His output in the ’70s included “Ironside,” “Love, American Style,” “The Brady Bunch,” “Room 222,” “Mannix,” “The Six Million Dollar Man,” “Barnaby Jones,” “Wonder Woman” and “Dallas.”

His film credits included the 1966 “Batman”.

Anna Dewdney, author of the “Llama Llama” children’s books, passed away far too young. This makes me choke up a little bit:

In lieu of a funeral, Dewdney asked that people read to children, Penguin said.

Random notes: August 6, 2016.

Saturday, August 6th, 2016

Two more obits: we were waiting for the NYT to do a David Huddleston obit. Now they have. And it includes a great photo of him and Cleavon Little from “Blazing Saddles”, too.

The role he said he relished most was that of Benjamin Franklin, which he played in revivals of “1776” on Broadway in 1998 and at Ford’s Theater in Washington in 2003.

Yeah, we can see that.

Also among the dead: Chris Costner Sizemore. “Who?” The actual woman who the book (and movie) The Three Faces of Eve was based on.

Her new marriage turned out to be not an ending at all; she endured a fragmented identity until the mid-1970s, seeing several psychiatrists after Thigpen and Cleckley, until, in the care of a Virginia doctor, Tony Tsitos, her personalities — not three but more than 20, it turned out — were unified.

By most accounts, for the last four decades or so, Mrs. Sizemore lived a productive and relatively serene life as a mental health advocate and painter. She died on July 24 in Ocala, Fla. She was 89. Her son, Bobby Sizemore, said she had a heart attack.

The sunny narrative of Mrs.

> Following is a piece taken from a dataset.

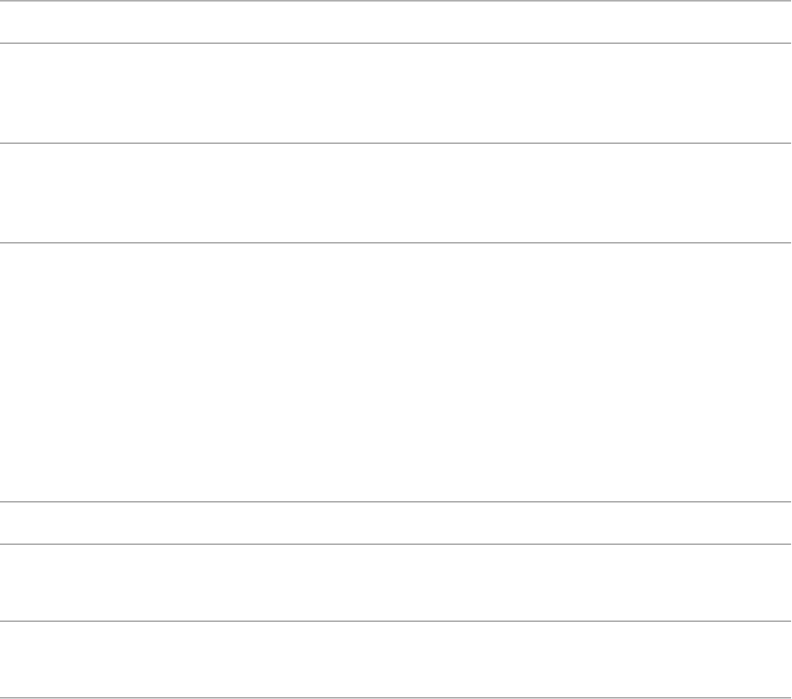Click the divider above the tallest row
The image size is (792, 699).
395,243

Sizemore’s triumphant second act was called into some question in 2012, when Colin A. Ross, a psychiatrist specializing in dissociation, published a book, “The Rape of Eve,” in which he accused Dr. Thigpen of having exercised an unethical, Svengali-like influence over Mrs. Sizemore and manipulating her for nefarious purposes during and after his treatment of her ended. Dr. Thigpen died in 1999.

And by way of the Times, we learn of a new box set of “The Untouchables”.

From the Department of I Kid You Not (talking about the campaign against the show, which was considered excessively violent and anti-Italian by some):

One prominent defender was Ayn Rand, who, writing in The Los Angeles Times, characterized “The Untouchables” as “profoundly moral.” Ms. Rand was particularly taken with Mr. Stack. His “superlative portrayal of Eliot Ness” was, she declared, “the most inspiring image on today’s screen, the only image of a real hero.”

Yes, we are trying to work on the DEFCON updates.